Or les cultures font apparaître précisément certaines combinaisons de valeurs et elles sont le milieu historique de la confrontation des valeurs. Mais ce dont il est question, lorsque nous disons avec Descartes - le Descartes du Cogito - «Je pense donc je suis», la question qui est impliquée dans la question «je suis» n'est pas liée à l'histoire d'une culture. Elle est d'une autre dimension.

G. Canguilhem : Elle est peut-être d'une autre dimension. Mais quand vous demandez : ce rapport de la question «que suis-je» à l'Être, ne puis-je appeler cela «vérité» ?, je répondrai que je ne peux pas appeler «vérité» une question. Je pourrais à la rigueur appeler «vérité» une réponse. La question de la vérité est peut-être une question philosophique. Mais une philosophie, dans la mesure où elle se propose comme une réponse à cette question, ne peut pas être classée par rapport à une autre philosophie, donnant une réponse différente, selon le critère du vrai et du faux. Autrement dit, je ne peux pas dire que la philosophie de Kant est vraie, que celle de Nietzsche est fausse. Il y a des philosophies ridicules, des philosophies étroites. Je ne connais pas de philosophie fausse et, par conséquent, je n'en connais pas de vraie.

P. Ricoeur : Mais si nous nous intéressons à la philosophie, c'est parce que chacune a un rapport interne entre ses questions et ses réponses. En dessinant le champ fini de sa vérité propre, elle nous intéresse parce que nous avons la conviction ou l'espoir qu'à travers ces oeuvres finies de l'esprit humain se produit la rencontre avec le même Être. Sans quoi, nous serions schizophrènes. Mais nous n'avons pas en même temps le moyen de montrer qu'il s'agit de la même chose.

C'est pourquoi tout ce que nous pouvons dire, c'est que nous espérons être dans la vérité. Mais nous ne pouvons pas assimiler la vérité à un système philosophique produit par l'histoire de la culture.

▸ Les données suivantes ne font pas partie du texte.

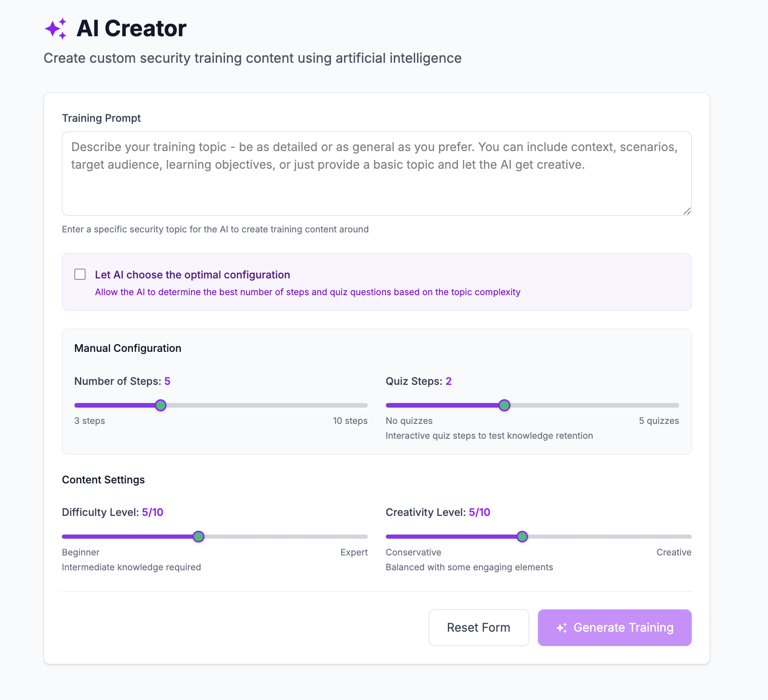768x700 pixels.
Task: Click the 'Conservative' slider start label
Action: (x=413, y=552)
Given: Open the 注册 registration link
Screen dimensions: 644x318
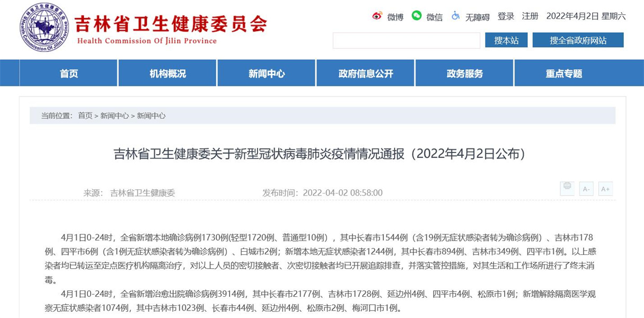Looking at the screenshot, I should 530,16.
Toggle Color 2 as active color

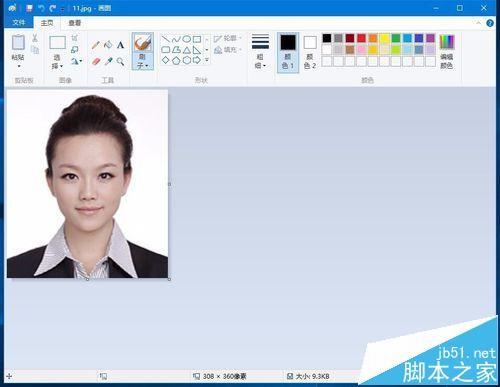(x=310, y=52)
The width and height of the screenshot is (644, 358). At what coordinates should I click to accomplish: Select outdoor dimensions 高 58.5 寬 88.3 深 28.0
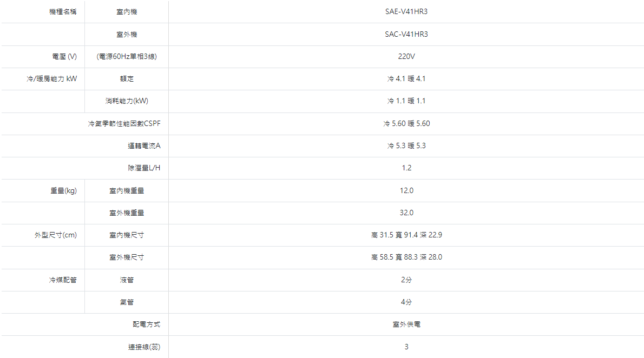point(406,257)
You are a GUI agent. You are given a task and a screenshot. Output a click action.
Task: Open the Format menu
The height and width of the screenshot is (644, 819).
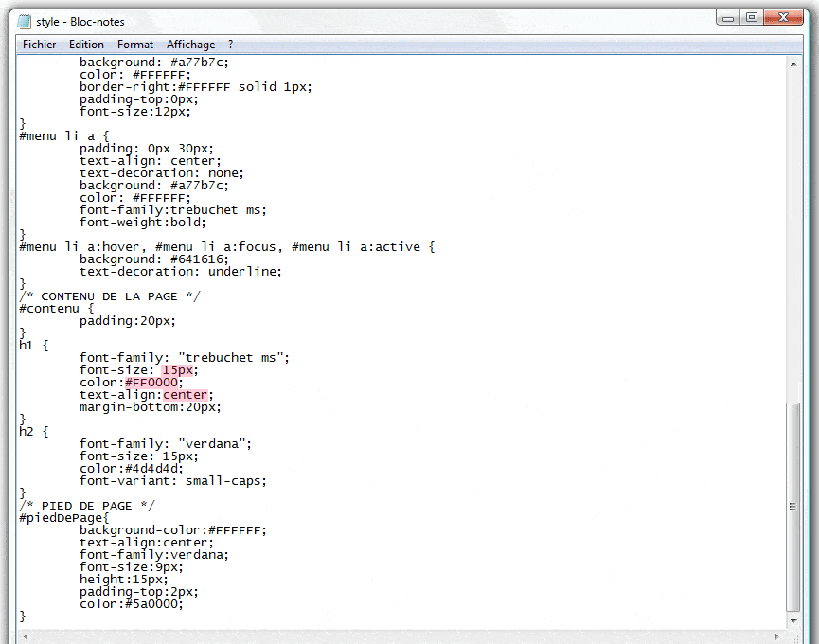click(135, 44)
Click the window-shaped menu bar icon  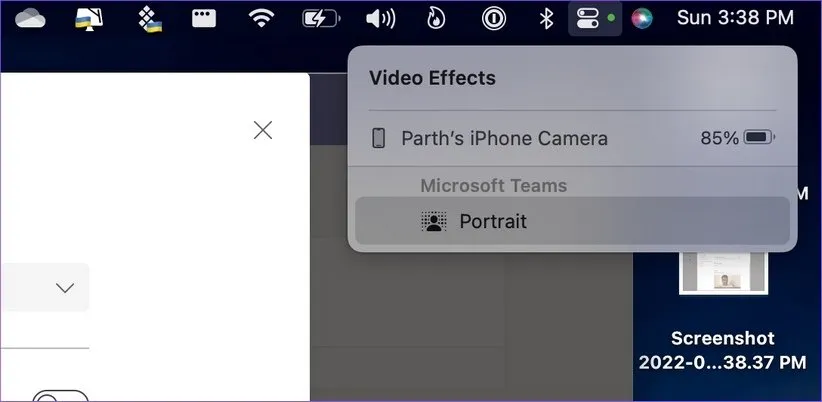[205, 19]
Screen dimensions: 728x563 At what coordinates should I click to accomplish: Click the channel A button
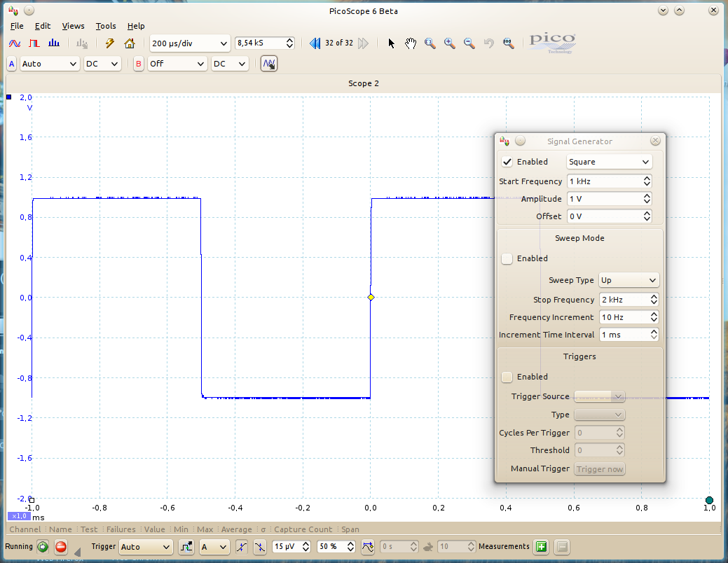click(x=11, y=64)
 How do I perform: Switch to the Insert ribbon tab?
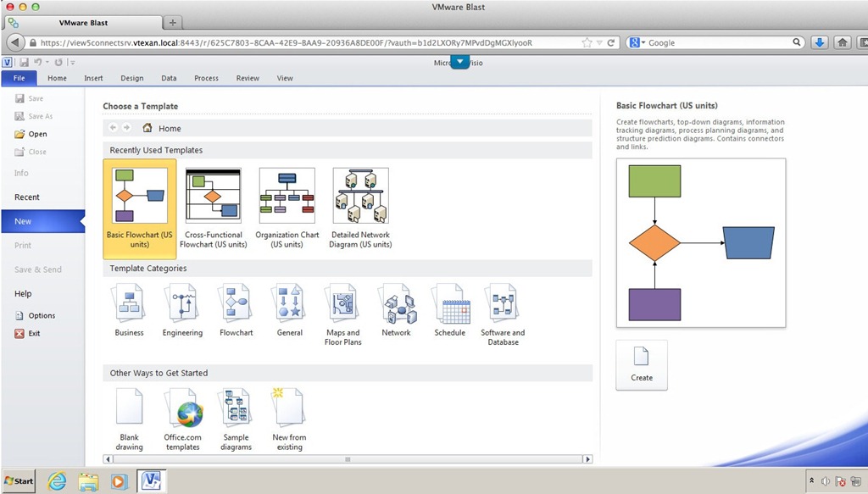93,78
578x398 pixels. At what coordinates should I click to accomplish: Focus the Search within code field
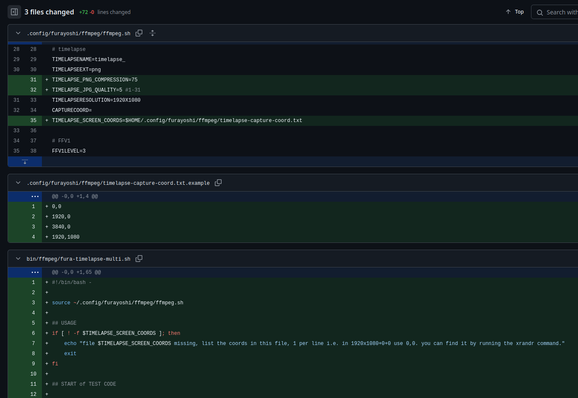(x=556, y=12)
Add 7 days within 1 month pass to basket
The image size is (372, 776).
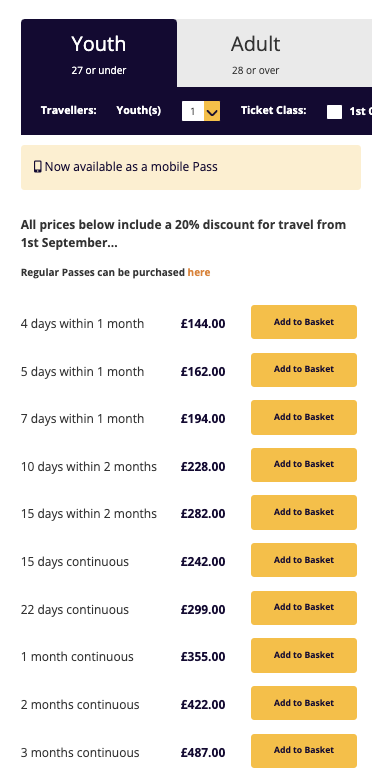304,417
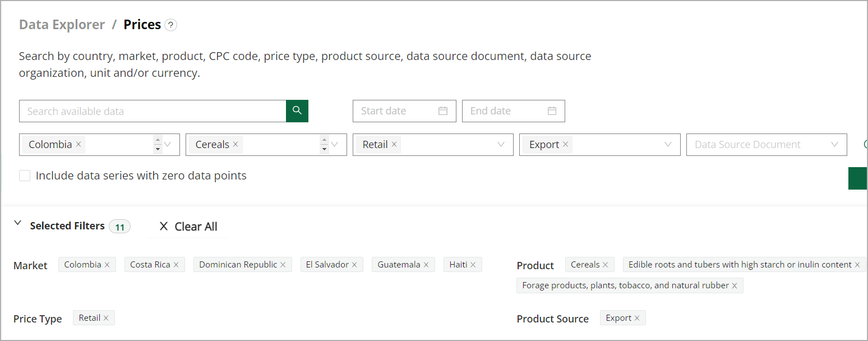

A. Badiou : Je voudrais ramener la question sur un terrain peut-être plus élémentaire et plus positif en même temps. Vous avez vous-même montré que la science ne découvre pas la vérité ou ne révèle pas une réalité qui lui serait antérieure, mais qu'elle institue ou constitue à la fois le problème de la vérité et les procédures effectives par quoi, partiellement, ce problème peut recevoir une série de réponses ordonnées. Vous accepteriez donc sans doute de dire que la science n'est pas ce à travers quoi l'homme découvre le vrai, mais qu'elle est historiquement la forme de culture qui institue, sur un terrain valable, le problème du vrai. Si donc vous admettez ainsi que l'homme est, en somme, historiquement producteur de la vérité, sous la forme scientifique, alors, comme pour toute production, se pose le problème de la fin ou du telos du produire. Je serais alors d'accord pour dire que la philosophie n'est pas comme telle une production de vérités, mais qu'elle s'interroge sur la fin ou sur la destination de cet événement producteur particulier qui a surgi dans son histoire.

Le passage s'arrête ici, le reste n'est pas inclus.